**Work instructions:** The whole set of entries is to be restated word for word.

**Data excerpts:**
§ §

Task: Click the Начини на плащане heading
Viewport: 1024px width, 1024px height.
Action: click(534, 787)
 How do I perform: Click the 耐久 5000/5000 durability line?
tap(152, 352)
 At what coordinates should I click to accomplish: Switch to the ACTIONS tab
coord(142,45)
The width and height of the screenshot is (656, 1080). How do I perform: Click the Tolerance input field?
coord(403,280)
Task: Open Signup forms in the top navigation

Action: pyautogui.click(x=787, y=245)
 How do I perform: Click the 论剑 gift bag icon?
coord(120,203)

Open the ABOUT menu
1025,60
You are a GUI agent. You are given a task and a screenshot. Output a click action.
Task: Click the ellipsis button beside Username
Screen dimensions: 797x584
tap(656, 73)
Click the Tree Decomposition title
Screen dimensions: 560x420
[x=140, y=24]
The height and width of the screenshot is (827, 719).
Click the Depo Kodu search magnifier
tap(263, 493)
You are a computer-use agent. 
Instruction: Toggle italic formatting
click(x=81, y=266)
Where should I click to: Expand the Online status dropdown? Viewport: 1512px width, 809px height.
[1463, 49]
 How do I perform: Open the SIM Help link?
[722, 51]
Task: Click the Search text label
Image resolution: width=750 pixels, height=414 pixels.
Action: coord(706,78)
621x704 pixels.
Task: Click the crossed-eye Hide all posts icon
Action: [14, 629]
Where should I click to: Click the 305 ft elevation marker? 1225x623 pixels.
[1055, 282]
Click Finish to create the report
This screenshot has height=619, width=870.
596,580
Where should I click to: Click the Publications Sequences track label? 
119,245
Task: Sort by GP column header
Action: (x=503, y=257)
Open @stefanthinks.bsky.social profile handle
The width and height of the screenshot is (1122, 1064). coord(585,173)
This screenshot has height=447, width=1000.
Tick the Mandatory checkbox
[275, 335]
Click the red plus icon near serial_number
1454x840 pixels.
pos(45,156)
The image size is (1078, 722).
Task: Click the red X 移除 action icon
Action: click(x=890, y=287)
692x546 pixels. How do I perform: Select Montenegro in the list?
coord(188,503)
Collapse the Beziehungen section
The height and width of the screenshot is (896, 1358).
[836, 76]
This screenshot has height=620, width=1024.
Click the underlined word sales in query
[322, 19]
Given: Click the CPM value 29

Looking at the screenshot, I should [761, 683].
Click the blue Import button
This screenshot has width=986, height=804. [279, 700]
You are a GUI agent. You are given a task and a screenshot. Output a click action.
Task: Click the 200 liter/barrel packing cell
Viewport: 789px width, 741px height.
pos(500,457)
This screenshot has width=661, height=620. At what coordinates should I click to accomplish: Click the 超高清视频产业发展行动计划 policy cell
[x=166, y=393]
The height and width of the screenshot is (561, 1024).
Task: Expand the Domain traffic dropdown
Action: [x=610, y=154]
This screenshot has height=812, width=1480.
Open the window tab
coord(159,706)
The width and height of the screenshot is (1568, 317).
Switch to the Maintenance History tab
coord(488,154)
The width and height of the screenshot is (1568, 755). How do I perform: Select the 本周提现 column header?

§ §

**Answer space:**
Task: Click the Начини на плащане heading
Viewport: 1024px width, 1024px height.
Action: click(534, 787)
 How do I perform: Click the 耐久 5000/5000 durability line?
tap(152, 352)
 At what coordinates should I click to accomplish: Switch to the ACTIONS tab
coord(142,45)
The width and height of the screenshot is (656, 1080). How do I perform: Click the Tolerance input field?
coord(403,280)
Task: Open Signup forms in the top navigation

Action: pyautogui.click(x=787, y=245)
 How do I perform: Click the 论剑 gift bag icon?
coord(120,203)

Open the ABOUT menu
1025,60
You are a GUI agent. You are given a task and a screenshot. Output a click action.
Task: Click the ellipsis button beside Username
Screen dimensions: 797x584
tap(656, 73)
Click the Tree Decomposition title
Screen dimensions: 560x420
[x=140, y=24]
The height and width of the screenshot is (827, 719).
Click the Depo Kodu search magnifier
tap(263, 493)
You are a computer-use agent. 
Instruction: Toggle italic formatting
click(x=81, y=266)
Where should I click to: Expand the Online status dropdown? Viewport: 1512px width, 809px height.
[1463, 49]
 How do I perform: Open the SIM Help link?
[722, 51]
Task: Click the Search text label
Image resolution: width=750 pixels, height=414 pixels.
Action: coord(706,78)
621x704 pixels.
Task: Click the crossed-eye Hide all posts icon
Action: [14, 629]
Where should I click to: Click the 305 ft elevation marker? 1225x623 pixels.
[1055, 282]
Click Finish to create the report
This screenshot has height=619, width=870.
596,580
Where should I click to: Click the Publications Sequences track label? 
119,245
Task: Sort by GP column header
Action: (x=503, y=257)
Open @stefanthinks.bsky.social profile handle
The width and height of the screenshot is (1122, 1064). coord(585,173)
This screenshot has height=447, width=1000.
Tick the Mandatory checkbox
[275, 335]
Click the red plus icon near serial_number
1454x840 pixels.
pos(45,156)
The image size is (1078, 722).
Task: Click the red X 移除 action icon
Action: click(x=890, y=287)
692x546 pixels. How do I perform: Select Montenegro in the list?
coord(188,503)
Collapse the Beziehungen section
The height and width of the screenshot is (896, 1358).
[836, 76]
This screenshot has height=620, width=1024.
Click the underlined word sales in query
[322, 19]
Given: Click the CPM value 29

Looking at the screenshot, I should [761, 683].
Click the blue Import button
This screenshot has width=986, height=804. [279, 700]
You are a GUI agent. You are given a task and a screenshot. Output a click action.
Task: Click the 200 liter/barrel packing cell
Viewport: 789px width, 741px height.
pos(500,457)
This screenshot has width=661, height=620. At what coordinates should I click to accomplish: Click the 超高清视频产业发展行动计划 policy cell
[x=166, y=393]
The height and width of the screenshot is (561, 1024).
Task: Expand the Domain traffic dropdown
Action: [x=610, y=154]
This screenshot has height=812, width=1480.
Open the window tab
coord(159,706)
The width and height of the screenshot is (1568, 317).
Switch to the Maintenance History tab
coord(488,154)
The width and height of the screenshot is (1568, 755). How do I perform: Select the 本周提现 column header?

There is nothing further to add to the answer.